___ DATA UNDER STUDY

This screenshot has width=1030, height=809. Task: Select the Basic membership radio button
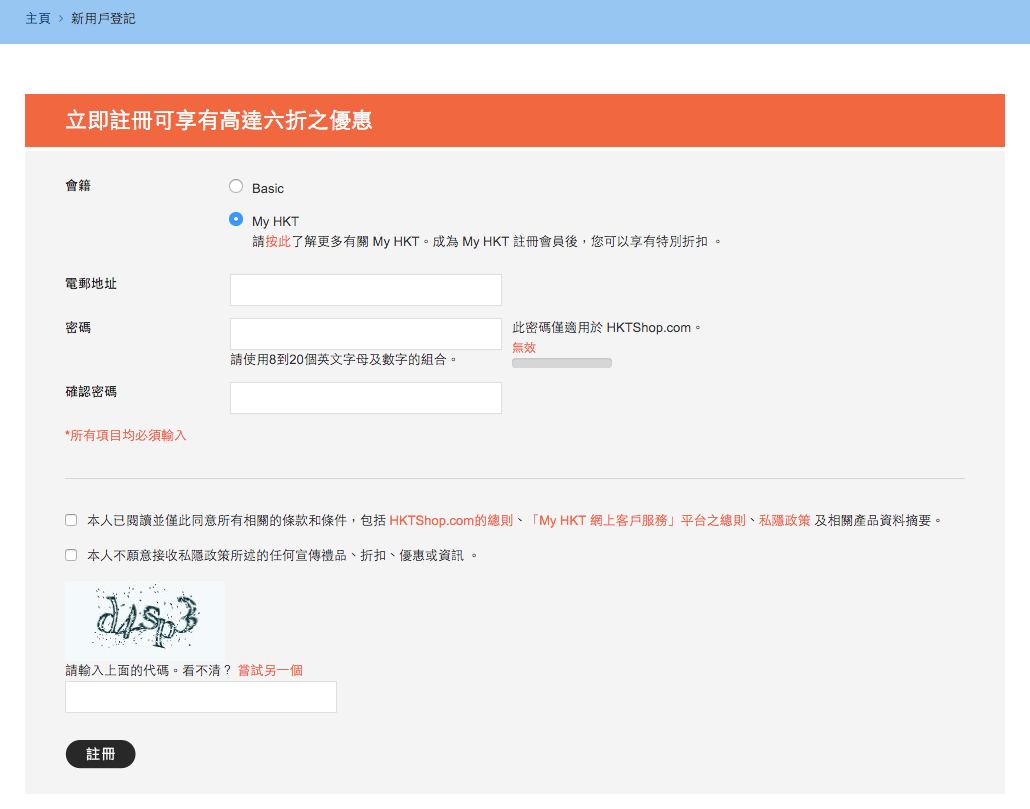coord(236,186)
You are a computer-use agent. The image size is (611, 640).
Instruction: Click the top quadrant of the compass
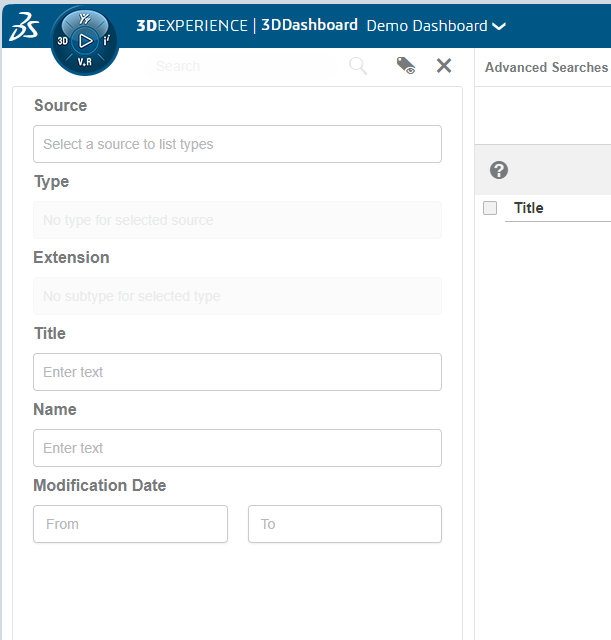click(x=85, y=19)
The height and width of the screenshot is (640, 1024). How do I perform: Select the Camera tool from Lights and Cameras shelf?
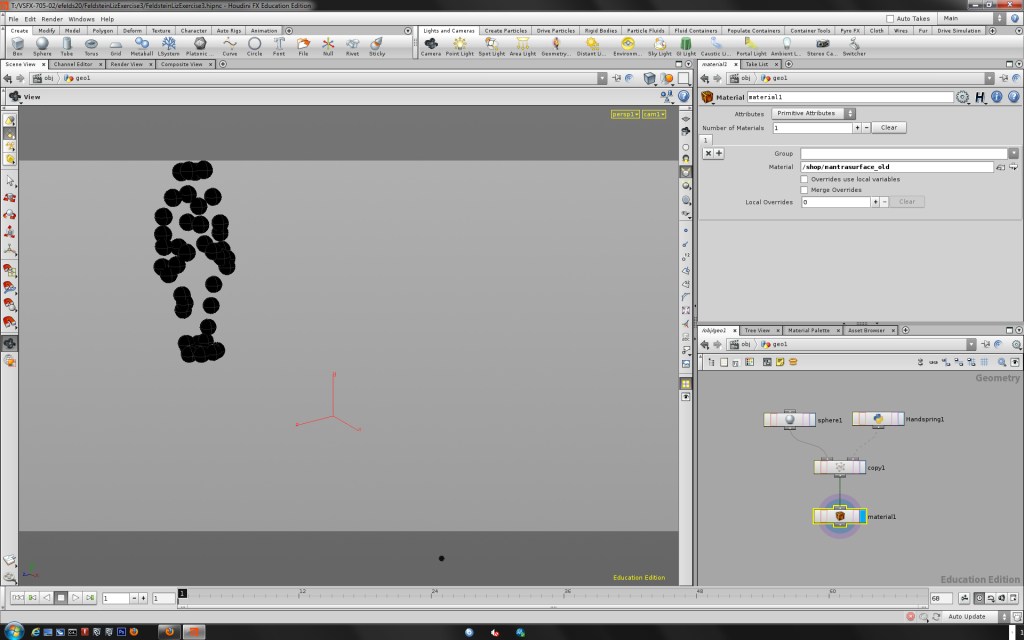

______

- _WHAT NEEDS TO BE DONE_
Copy out the data above exactly, except the pictures.

- _SOLUTION FOR THIS TASK_
This screenshot has width=1030, height=809. Task: Select the Basic membership radio button
coord(236,186)
You are a computer-use agent. The image size is (611, 640).
Instruction: Click the top quadrant of the compass
click(x=85, y=19)
The height and width of the screenshot is (640, 1024). How do I perform: Select the Camera tool from Lights and Cameras shelf?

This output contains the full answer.